→ **Supplied information**:
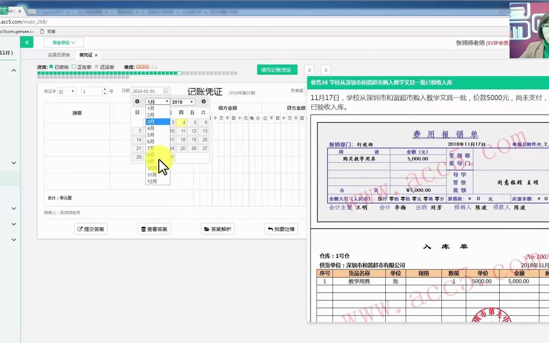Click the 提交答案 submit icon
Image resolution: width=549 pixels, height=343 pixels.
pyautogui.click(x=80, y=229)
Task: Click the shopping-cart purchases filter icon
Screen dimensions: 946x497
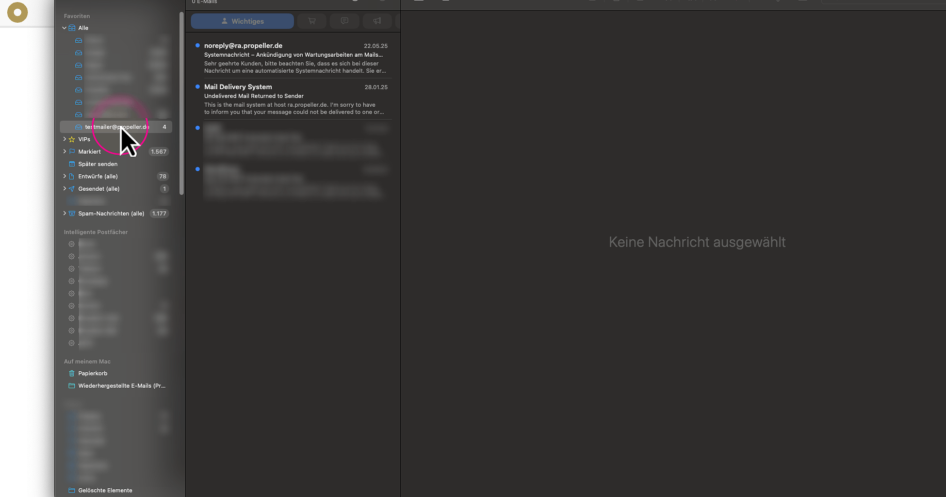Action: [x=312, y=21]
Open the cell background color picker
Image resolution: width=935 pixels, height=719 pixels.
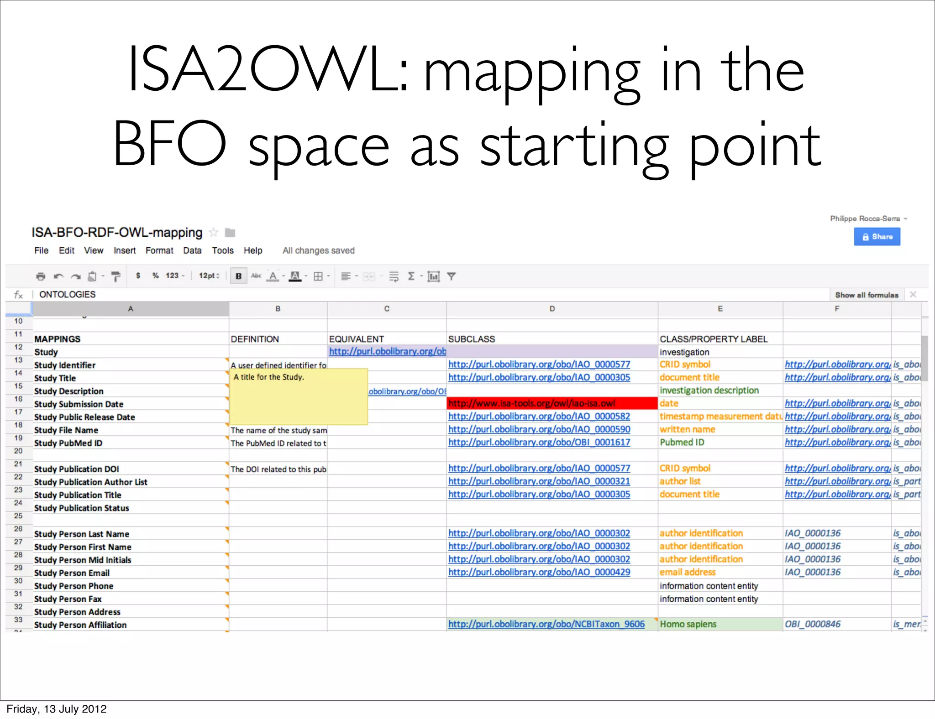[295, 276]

→ **Goal of the exercise**:
Write out exactly the lines running from the one with "Image resolution: width=935" through the end of the material, both ends included, while leaving the pictures out.

→ **Output of the exercise**:
Image resolution: width=935 pixels, height=719 pixels.
[295, 276]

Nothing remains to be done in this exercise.